Considerando que a maior parte do dinheiro vem de fora, e que o Brasil colocaria pouco mais de R$ 6 milhões, a retomada do Plano Piloto emerge como uma possibilidade em tempo de crise, pois custa muito menos do que pode realmente devolver ao país.
Uma terceira e importante vítima: a vontade de ousar.
A idéia que parece predominar é a de que, com pouco dinheiro, o melhor é ter poucas idéias e trabalhar com gente que vê apenas um palmo na frente do nariz.
Esta encruzilhada no Brasil é interessante porque o pior ano da década acontece no começo de um novo governo. Mais do que a escolha dos novos ministros, deveria existir uma curiosidade sobre como vão se comportar nos próximos anos.
O Congresso deveria chamar a maioria para se explicar. Ministros entram e saem do Congresso sem que sua passagem seja registrada. O ano que está começando merecia uma discussão. Claro que essa discussão prioritária se dará no campo econômico.
Mas não pode ser considerado herético discutir os caminhos da cultura num mundo integrado como hoje.
Qual o espaço dos brasileiros nesse mundo, até que ponto a cultura não deve ser considerada um dos grandes recursos a se mobilizar num tempo de crise?

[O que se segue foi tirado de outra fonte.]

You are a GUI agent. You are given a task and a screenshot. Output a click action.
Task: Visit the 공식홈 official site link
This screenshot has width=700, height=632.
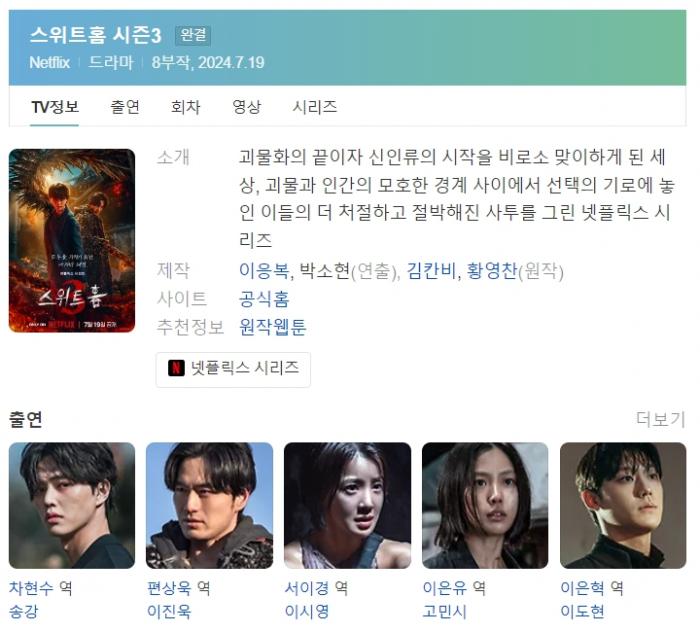(264, 299)
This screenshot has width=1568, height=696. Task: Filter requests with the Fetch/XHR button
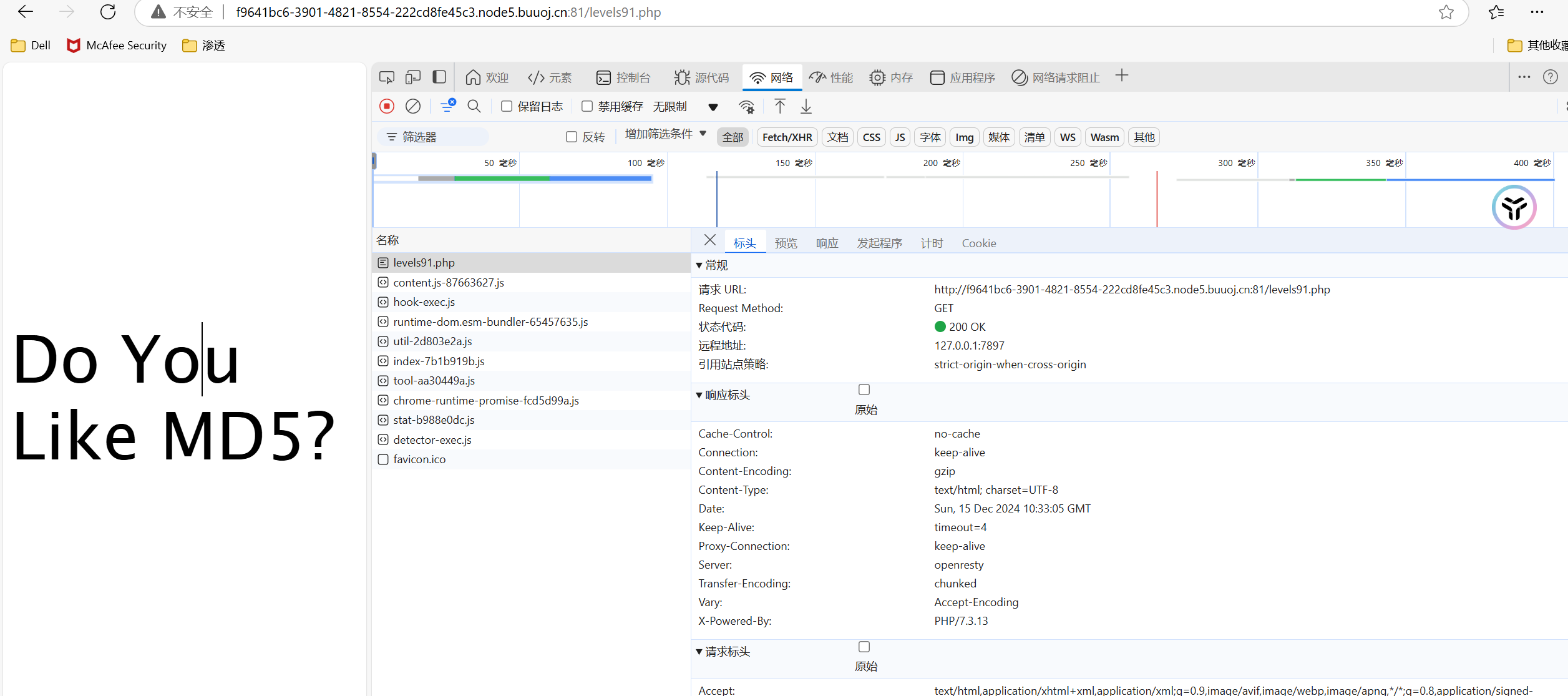tap(786, 137)
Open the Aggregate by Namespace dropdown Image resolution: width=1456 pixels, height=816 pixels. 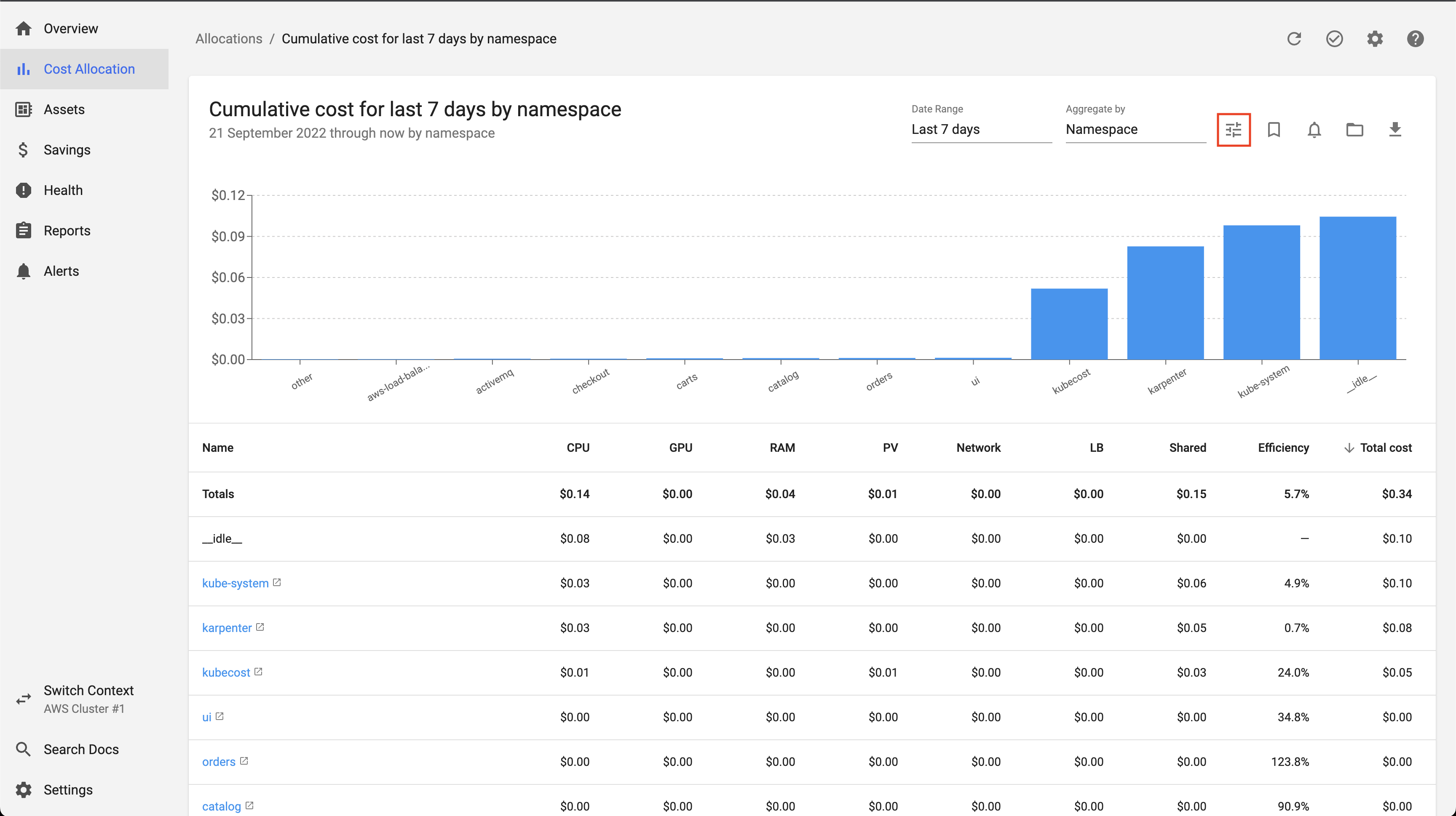click(1135, 129)
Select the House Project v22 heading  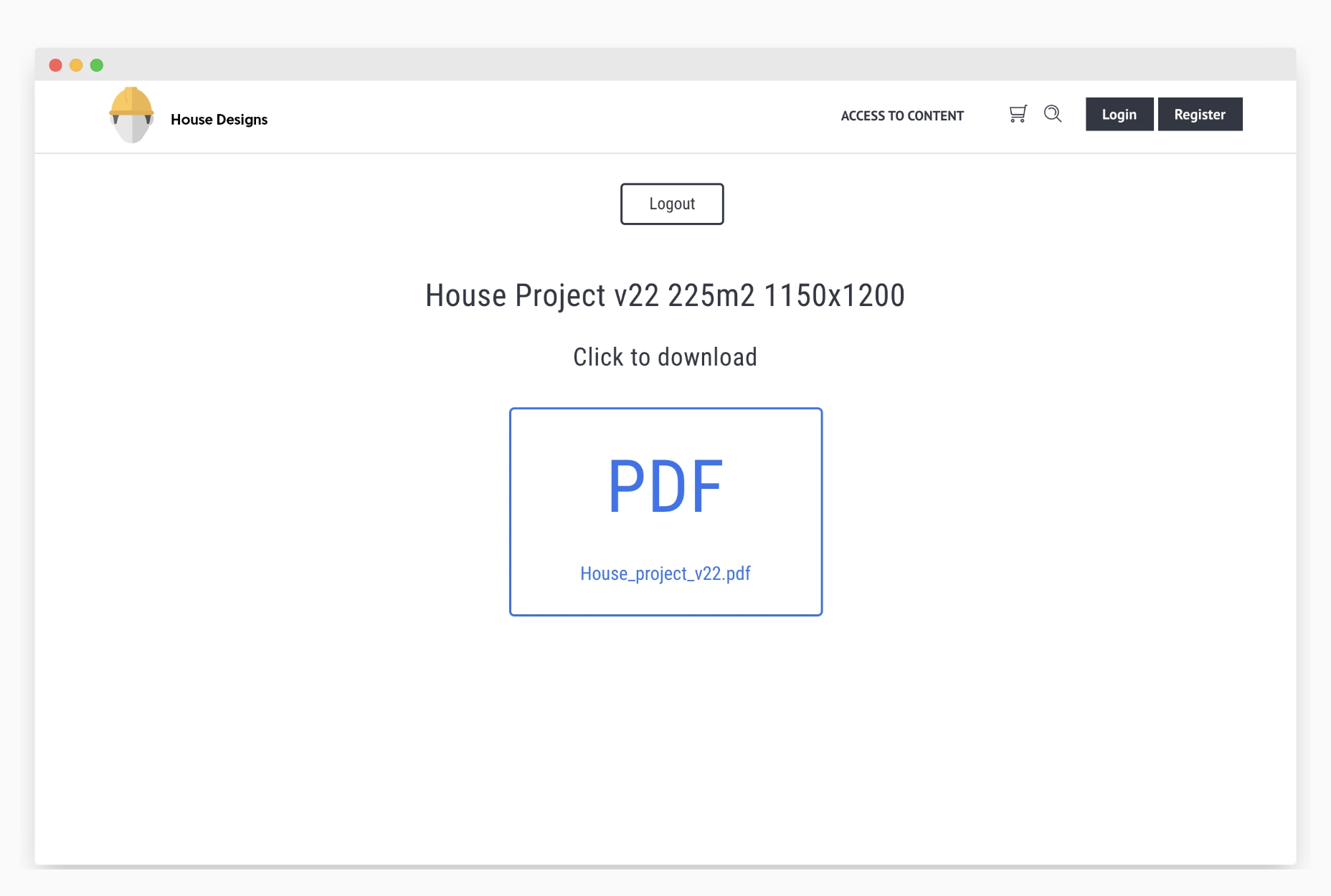665,295
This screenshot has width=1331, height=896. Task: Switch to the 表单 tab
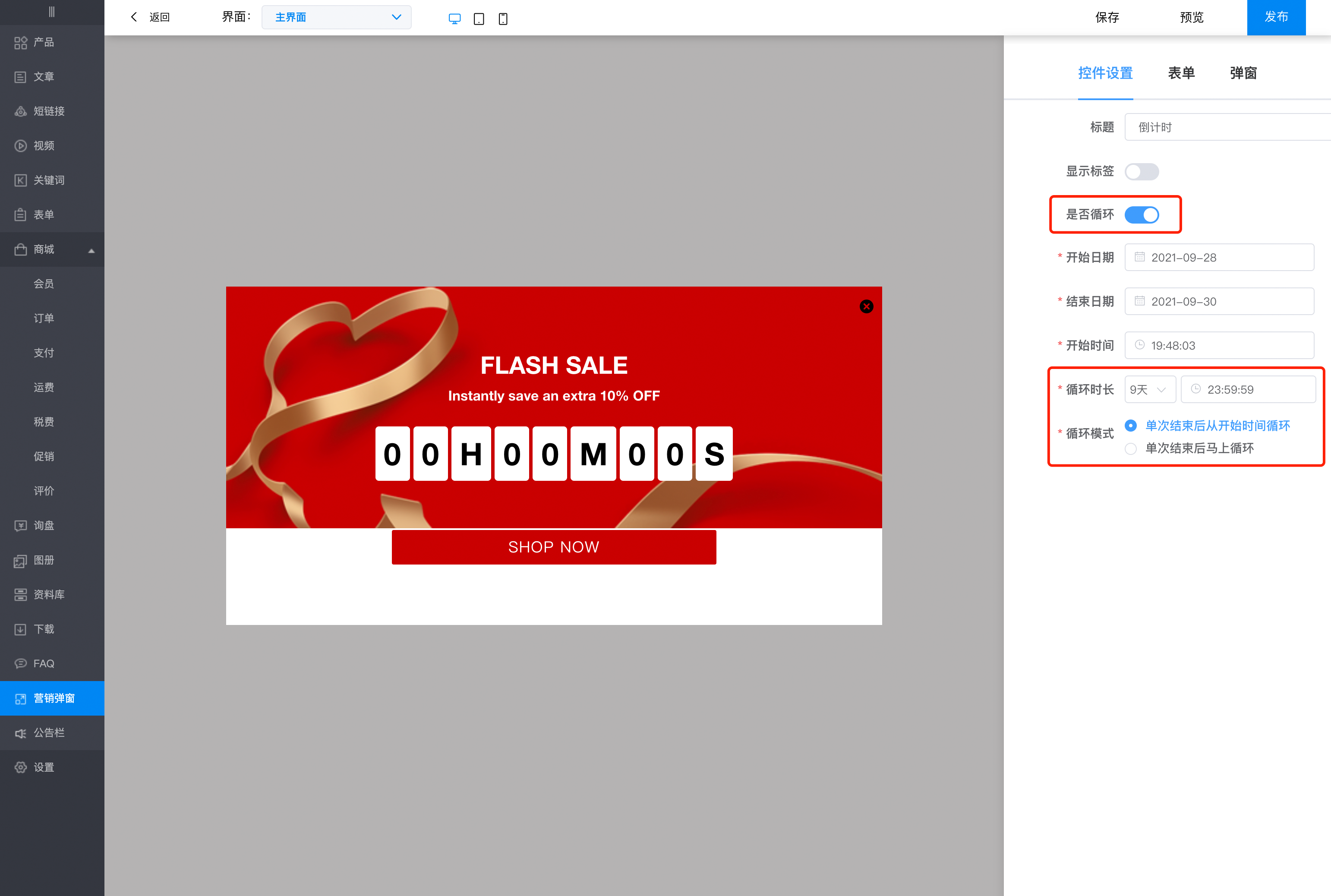[1181, 73]
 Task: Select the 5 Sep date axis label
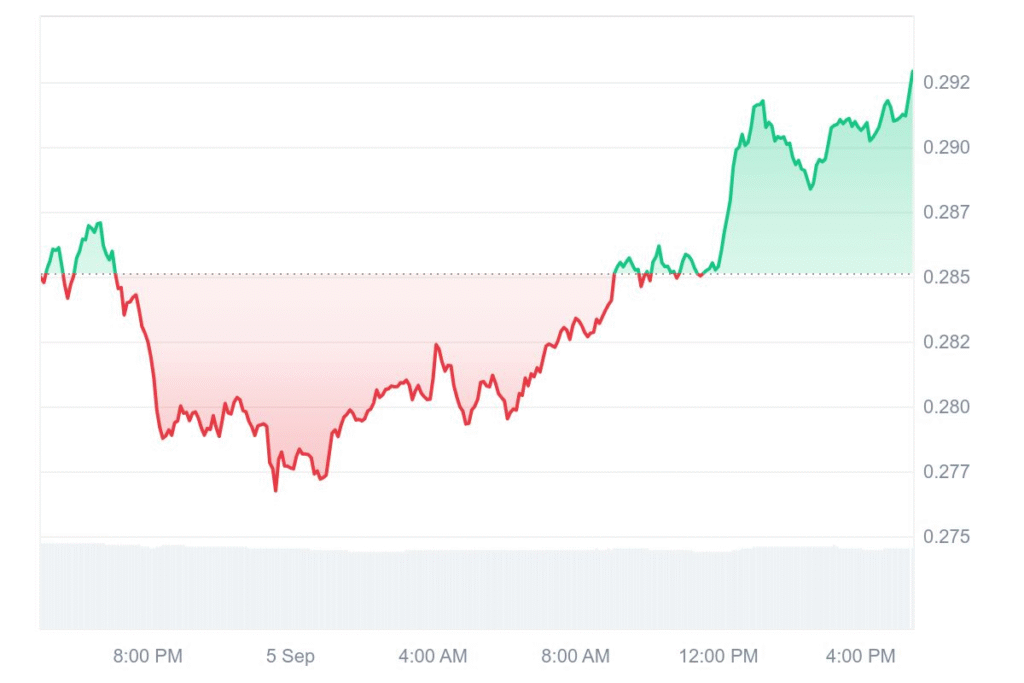(x=290, y=656)
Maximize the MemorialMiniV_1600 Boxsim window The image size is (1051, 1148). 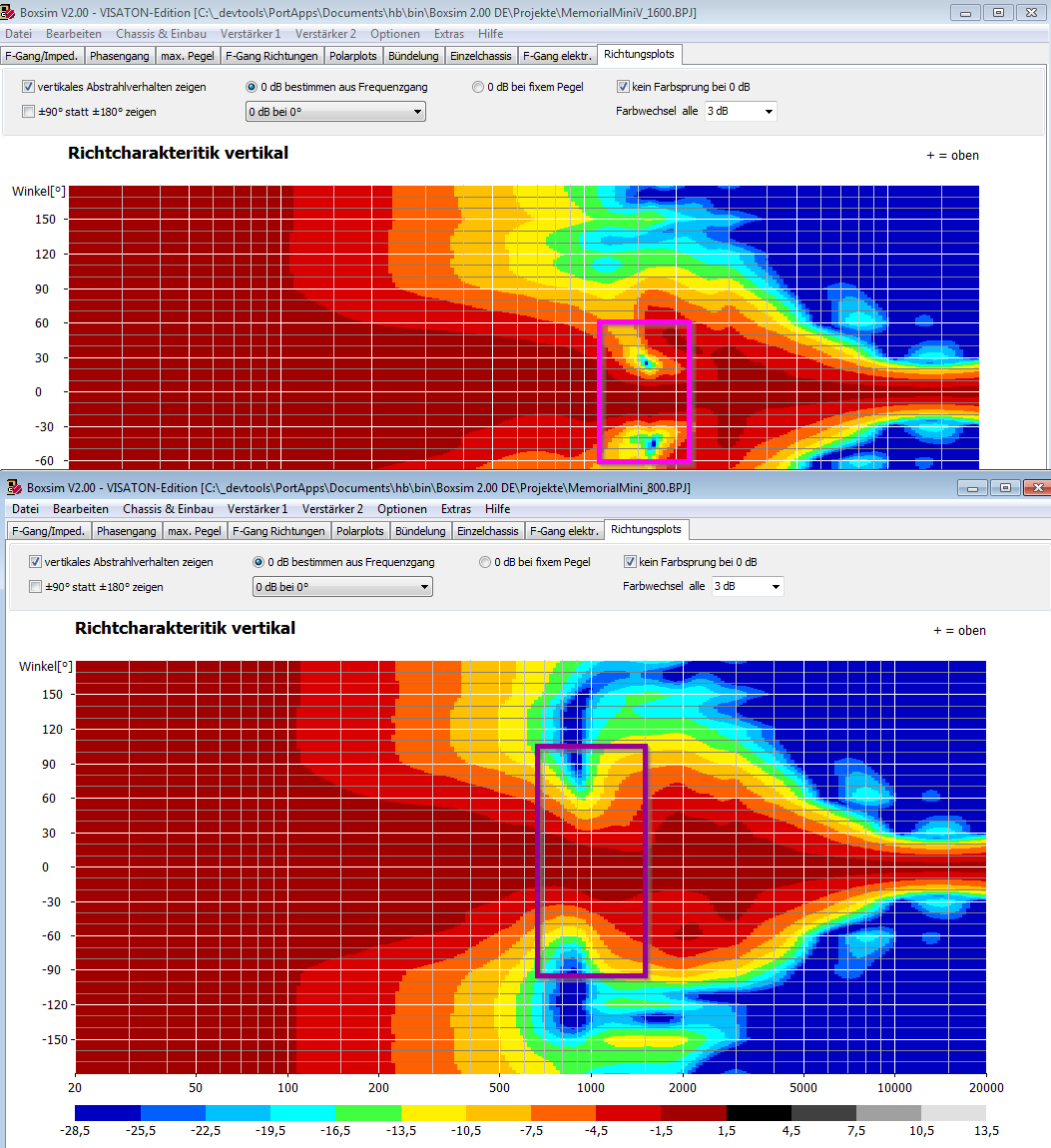click(998, 12)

Nos EUA, é possível se detectar a estagnação na renda da família média e um grande debate sobre quem está comendo quem. Tenho muito medo de que nossa crise possa nos conduzir também para perguntas erradas, para a perda de tempo.
Não temo por cruzadas morais no Brasil. Temo apenas que, vendo o país depender de empréstimos internacionais, ser apontado como gigante que precisa ser escorado para não cair, as pessoas se resignem com a pobreza das propostas da política institucional e desistam de buscar novos espaços.
Pode-se contestar esse raciocínio, argumentando que a queda das esperanças tem seus pontos positivos. Mas isso para quem decide filosoficamente pelo seu abandono. O que temo é um vazio criado pela defensiva econômica e que a única resposta em cena acabe sendo as religiões, com seus pastores carismáticos e padres cantores.
Pelo menos, o ano de 1999, com as guitarras católicas e os hinos das inúmeras igrejas que prosperam no Brasil, estará lançando esta questão no ar: se a economia não é tudo, que outros valores podem coexistir com ela?